This is an automated archive made by the Lemmit Bot.
The original was posted on /r/machinelearning by /u/Total-Opposite-8396 on 2024-04-06 09:33:16.
Hi everyone, this is the first time I’m fine tuning an LLM and I just can’t get over 40% accuracy for the text-classification task.
I’m using BERT from transformers library to load and train the model and peft for LoRA implementation. My data set contains English written summaries of news articles and with each article there is a label such as Economics, Politics, Science, Entertainment, etc… (14 unique labels). The maximum length of summaries can extend up to 250-300 tokens. My training set has 800 examples and validation set has 200 examples.

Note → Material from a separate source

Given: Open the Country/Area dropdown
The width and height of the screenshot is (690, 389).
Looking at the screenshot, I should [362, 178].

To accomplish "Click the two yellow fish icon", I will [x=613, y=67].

At first the training loss was reaching very low but the validation loss was not going too low with validation accuracy going maximum up to 45%. Since it was overfitting, I changed dropout rate form 0.1 to 0.5. After that the model is not overfitting now, but it is underfitting, with validation and training loss being almost the same and validation accuracy still reaching 45% max.
I tried removing LoRA implementation but nothing changed, except for the training time. At this point I’m confused as to what should I do. I’ve tried tuning hyperparameters but nothing changes.
Can anyone help me out in understanding what possibly could I be missing here. I can share stats and code implementation or I can even get on call if that’s possible. Any help will be very much appreciated.